Source extract:
# # # #

2024-03-14 Thread Bharath Rupireddy
On Wed, Mar 13, 2024 at 9:38 AM Amit Kapila  wrote:
>
> BTW, is XID the based parameter 'max_slot_xid_age' not have similarity
> with 'max_slot_wal_keep_size'? I think it will impact the rows we
> removed based on xid horizons. Don't we need to consider it while
> vacuum computing the xid horizons in ComputeXidHorizons() similar to
> what we do for WAL w.r.t 'max_slot_wal_keep_size'?

I'm having a hard time understanding why we'd need something up there
in ComputeXidHorizons(). Can you elaborate it a bit please?

What's proposed with max_slot_xid_age is that during checkpoint we
look at slot's xmin and catalog_xmin, and the current system txn id.
Then, if the XID age of (xmin, catalog_xmin) and current_xid crosses
max_slot_xid_age, we invalidate the slot.  Let me illustrate how all
this works:

1. Setup a primary and standby with hot_standby_feedback set to on on
standby. For instance, check my scripts at [1].

2. Stop the standby to make the slot inactive on the primary. Check
the slot is holding xmin of 738.
./pg_ctl -D sbdata -l logfilesbdata stop

postgres=# SELECT * FROM pg_replication_slots;
-[ RECORD 1 ]---+-
slot_name   | sb_repl_slot
plugin  |
slot_type   | physical
datoid  |
database|
temporary   | f
active  | f
active_pid  |
xmin| 738
catalog_xmin|
restart_lsn | 0/300
confirmed_flush_lsn |
wal_status  | reserved
safe_wal_size   |
two_phase   | f
conflict_reason |
failover| f
synced  | f

3. Start consuming the XIDs on the primary with the following script
for instance
./psql -d postgres -p 5432
DROP TABLE tab_int;
CREATE TABLE tab_int (a int);

do $$
begin
  for i in 1..268435 loop
-- use an exception block so that each iteration eats an XID
begin
  insert into tab_int values (i);
exception
  when division_by_zero then null;
end;
  end loop;
end$$;

4. Make some dead rows in the table.

# # # #

Task a: Duplicate the part of the post on max_slot_xid_age that begins at the words "2024-03-14 Thread Bharath" and ends after the words "WAL w.r.t 'max_slot_wal_keep_size'?".

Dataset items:
# # # #

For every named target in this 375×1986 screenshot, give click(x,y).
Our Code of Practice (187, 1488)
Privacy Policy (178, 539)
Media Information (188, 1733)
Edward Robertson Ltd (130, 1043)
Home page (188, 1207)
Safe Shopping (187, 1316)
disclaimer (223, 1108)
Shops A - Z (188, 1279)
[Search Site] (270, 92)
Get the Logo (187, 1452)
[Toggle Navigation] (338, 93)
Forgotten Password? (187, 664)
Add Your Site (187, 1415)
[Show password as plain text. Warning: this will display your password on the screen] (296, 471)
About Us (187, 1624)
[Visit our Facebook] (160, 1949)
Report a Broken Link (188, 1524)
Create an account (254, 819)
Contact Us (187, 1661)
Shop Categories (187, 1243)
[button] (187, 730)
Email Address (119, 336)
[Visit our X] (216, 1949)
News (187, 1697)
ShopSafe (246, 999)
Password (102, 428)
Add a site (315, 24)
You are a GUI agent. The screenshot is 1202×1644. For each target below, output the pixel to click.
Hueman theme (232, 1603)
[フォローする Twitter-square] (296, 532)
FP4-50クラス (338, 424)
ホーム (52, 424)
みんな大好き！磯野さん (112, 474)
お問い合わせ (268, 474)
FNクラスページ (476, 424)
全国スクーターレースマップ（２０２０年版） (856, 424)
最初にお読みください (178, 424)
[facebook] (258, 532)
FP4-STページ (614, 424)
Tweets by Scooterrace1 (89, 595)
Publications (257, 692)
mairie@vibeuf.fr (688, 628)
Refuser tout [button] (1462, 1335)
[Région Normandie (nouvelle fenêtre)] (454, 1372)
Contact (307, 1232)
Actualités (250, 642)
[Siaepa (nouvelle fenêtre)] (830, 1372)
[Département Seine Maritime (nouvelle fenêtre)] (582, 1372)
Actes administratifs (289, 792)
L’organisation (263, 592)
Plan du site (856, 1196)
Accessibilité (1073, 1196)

# # # #

Task b: Set down the lines of the listing without change, beginning at the line that contains "Actes administratifs (289, 792)" and continuing through the final line of the listing.

Result a:
2024-03-14 Thread Bharath Rupireddy
On Wed, Mar 13, 2024 at 9:38 AM Amit Kapila  wrote:
>
> BTW, is XID the based parameter 'max_slot_xid_age' not have similarity
> with 'max_slot_wal_keep_size'? I think it will impact the rows we
> removed based on xid horizons. Don't we need to consider it while
> vacuum computing the xid horizons in ComputeXidHorizons() similar to
> what we do for WAL w.r.t 'max_slot_wal_keep_size'?

Result b:
Actes administratifs (289, 792)
L’organisation (263, 592)
Plan du site (856, 1196)
Accessibilité (1073, 1196)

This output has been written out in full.